Secondary stress in English words.

Secondary stress in English words. By Nóra Wenszky. Budapest: Akadémiai Kiadó, 2004. Pp. 248. ISBN 963058039X. $29.

Reviewed by Karen Steffen Chung, National Taiwan University

This is a highly detailed study on one specific topic: how to predict secondary stress in any given English word. In Part 1, Wenszky offers a survey of previous studies on the subject, discussing the works of Mark Liberman and Alan Prince (18–28), Elizabeth Selkirk (29–36), Erik Fudge (37–39), Jean-Roger Vergnaud and Morris Halle (40–46), Luigi Burzio (47–53), and Halle (54–59). Based on three test words—academician, dissimilarity, and emanatory—W concludes that Burzio’s theory (Principles of English stress, Cambridge: Cambridge University Press, 1994) can best account for the most patterns of English secondary stress, building upon this theory in the rest of her work.

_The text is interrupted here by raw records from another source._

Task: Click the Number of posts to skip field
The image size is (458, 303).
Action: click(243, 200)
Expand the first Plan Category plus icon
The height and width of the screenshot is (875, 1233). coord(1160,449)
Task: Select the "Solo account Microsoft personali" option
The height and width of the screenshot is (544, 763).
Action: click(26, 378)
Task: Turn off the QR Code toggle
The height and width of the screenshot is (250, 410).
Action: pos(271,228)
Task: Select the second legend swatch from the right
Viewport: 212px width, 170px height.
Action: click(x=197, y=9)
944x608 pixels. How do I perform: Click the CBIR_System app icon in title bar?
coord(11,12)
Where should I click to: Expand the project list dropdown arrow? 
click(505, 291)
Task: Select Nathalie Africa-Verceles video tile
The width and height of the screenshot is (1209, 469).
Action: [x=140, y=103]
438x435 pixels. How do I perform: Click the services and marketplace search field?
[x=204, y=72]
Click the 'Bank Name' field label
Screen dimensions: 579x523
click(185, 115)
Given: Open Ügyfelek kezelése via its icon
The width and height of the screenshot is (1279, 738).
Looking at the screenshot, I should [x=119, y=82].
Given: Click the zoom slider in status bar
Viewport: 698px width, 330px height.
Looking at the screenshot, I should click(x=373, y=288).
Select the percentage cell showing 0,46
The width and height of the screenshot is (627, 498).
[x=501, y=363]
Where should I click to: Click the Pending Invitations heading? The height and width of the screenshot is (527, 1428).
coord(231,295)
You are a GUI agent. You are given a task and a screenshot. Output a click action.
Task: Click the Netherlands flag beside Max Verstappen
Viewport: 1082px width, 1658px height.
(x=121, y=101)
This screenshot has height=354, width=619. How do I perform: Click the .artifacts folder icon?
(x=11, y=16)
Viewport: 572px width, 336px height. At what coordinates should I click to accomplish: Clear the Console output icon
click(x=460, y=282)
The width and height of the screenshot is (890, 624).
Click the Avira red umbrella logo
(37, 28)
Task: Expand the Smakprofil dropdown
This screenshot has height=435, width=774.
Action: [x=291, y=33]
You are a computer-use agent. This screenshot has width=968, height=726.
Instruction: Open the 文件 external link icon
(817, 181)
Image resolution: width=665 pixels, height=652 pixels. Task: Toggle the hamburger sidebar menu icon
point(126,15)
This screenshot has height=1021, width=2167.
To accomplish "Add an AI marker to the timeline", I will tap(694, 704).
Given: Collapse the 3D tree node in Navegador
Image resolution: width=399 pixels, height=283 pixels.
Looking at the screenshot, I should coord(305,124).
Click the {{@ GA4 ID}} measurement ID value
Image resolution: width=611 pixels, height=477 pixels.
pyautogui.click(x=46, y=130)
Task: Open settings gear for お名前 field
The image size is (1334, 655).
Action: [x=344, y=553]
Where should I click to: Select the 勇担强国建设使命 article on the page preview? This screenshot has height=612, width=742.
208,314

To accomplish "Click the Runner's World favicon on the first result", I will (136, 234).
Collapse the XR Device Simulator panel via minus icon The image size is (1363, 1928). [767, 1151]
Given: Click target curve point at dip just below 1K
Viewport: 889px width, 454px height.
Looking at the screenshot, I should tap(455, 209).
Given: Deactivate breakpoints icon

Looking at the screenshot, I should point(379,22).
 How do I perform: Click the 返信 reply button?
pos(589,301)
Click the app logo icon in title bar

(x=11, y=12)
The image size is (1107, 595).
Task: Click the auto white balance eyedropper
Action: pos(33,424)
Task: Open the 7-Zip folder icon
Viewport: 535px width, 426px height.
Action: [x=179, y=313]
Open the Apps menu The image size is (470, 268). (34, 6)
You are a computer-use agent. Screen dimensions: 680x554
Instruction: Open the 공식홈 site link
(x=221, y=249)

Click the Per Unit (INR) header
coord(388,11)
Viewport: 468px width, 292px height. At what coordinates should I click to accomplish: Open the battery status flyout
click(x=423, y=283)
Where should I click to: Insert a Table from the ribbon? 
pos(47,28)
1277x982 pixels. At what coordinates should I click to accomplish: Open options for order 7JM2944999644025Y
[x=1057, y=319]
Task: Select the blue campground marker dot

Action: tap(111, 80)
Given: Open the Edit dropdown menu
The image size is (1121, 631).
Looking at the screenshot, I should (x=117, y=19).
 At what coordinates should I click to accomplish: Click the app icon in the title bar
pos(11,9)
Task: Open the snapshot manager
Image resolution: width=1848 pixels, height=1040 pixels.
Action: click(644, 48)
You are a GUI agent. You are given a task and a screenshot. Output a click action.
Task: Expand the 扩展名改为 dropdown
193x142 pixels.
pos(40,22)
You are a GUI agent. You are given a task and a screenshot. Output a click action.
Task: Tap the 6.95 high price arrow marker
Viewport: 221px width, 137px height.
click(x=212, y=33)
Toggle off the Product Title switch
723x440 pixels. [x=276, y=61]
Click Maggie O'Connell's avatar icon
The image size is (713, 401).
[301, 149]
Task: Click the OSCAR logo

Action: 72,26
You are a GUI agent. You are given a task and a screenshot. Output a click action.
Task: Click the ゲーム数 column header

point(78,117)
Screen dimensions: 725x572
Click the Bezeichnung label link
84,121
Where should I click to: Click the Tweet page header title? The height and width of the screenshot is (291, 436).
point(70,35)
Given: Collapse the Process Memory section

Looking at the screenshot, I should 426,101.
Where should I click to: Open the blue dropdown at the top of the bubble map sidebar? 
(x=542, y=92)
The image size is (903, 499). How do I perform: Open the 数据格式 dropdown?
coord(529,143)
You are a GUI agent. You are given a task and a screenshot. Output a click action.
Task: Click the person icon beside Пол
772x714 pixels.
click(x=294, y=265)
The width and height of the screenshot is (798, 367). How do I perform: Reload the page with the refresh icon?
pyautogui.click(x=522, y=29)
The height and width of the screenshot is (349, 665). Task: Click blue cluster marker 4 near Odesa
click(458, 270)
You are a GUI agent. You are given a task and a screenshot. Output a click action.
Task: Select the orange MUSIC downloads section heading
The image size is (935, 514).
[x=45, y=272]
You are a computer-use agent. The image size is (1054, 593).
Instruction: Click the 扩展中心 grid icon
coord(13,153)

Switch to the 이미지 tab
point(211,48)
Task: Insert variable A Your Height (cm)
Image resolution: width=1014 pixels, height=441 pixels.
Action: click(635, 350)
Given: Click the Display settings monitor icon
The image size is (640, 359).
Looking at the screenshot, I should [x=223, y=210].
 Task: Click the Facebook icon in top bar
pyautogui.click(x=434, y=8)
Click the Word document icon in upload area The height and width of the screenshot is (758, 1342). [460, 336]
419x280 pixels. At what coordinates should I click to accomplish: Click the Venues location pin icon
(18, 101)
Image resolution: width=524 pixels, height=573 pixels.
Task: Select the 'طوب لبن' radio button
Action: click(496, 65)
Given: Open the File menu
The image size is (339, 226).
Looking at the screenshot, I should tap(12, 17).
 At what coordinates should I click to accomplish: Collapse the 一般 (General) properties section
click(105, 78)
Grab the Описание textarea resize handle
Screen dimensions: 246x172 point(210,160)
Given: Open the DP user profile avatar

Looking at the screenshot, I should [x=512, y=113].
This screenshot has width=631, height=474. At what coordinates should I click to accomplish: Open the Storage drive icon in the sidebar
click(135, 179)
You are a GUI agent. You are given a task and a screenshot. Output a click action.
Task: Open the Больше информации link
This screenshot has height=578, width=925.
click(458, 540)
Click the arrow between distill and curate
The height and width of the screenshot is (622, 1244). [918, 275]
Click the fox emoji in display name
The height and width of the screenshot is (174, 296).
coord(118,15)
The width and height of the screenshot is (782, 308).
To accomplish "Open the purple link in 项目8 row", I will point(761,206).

In Part 2, ‘Pre-tonic secondary stress’, W notes that she recognizes only two levels of stress, primary and secondary (not tertiary), and unstressed syllables. She covers such topics as syllable weight and alternating stress, adjacent stresses, stress preservation and affixation, and prefixes and classical compounds.

Part 3 addresses ‘Post-tonic secondary stress’, which occurs mainly in suffixed words (e.g. propagate). She devotes a chapter each to the special cases of words ending with -ative and -atory, noting differences between standard British and American English.

W summarizes her work and presents her findings in Part 4, the main conclusion being that, after testing it on a corpus of almost 1,000 words, she finds Burzio’s (1994) framework, with the addition of Fudge’s classification of prefixes and compound initials (English word-stress, London: George Allen & Unwin, 1984), to be ‘an adequate device for describing stress patterns of English’.

For all the minute details of her study, W does not clearly define exactly what secondary stress is. Is stress, as Ladefoged suggests (A course in phonetics, 5th edn., Boston: Thomson Wadsworth, 2006, pp. 111–14), a binary feature that is either there or not, with variations in level being attributable to intonational prosody? Is there a tertiary or further levels of stress? Or do stress values fall along a relative rather than absolute scale, dependent on the overall structure and prosody of the entire utterance (my personal belief)? W leaves many issues open for further study.

The printing quality and no-frills layout of this volume are reasonably good, though the pages tend to fall out after a period of use. No major typos were spotted. The book lacks an index, a minor inconvenience to the reader, and the bibliography is surprisingly just a page and a half long.

W has produced a solid dissertation, but in its present form it is not very accessible to even a specialist, let alone a general reader. Even if one tries very hard to follow the fine detail presented in this work, one soon gets bogged down and is unable to see the forest for the serrations of the leaves. If W were to revise her work, I would suggest keeping the survey material to an absolute minimum and concentrating instead on offering only the best answers to the stated research questions in a more user-friendly format, rather than documenting all the wrong paths tried. This would constitute a worthy and much more accessible contribution to both theoretical and applied linguistics.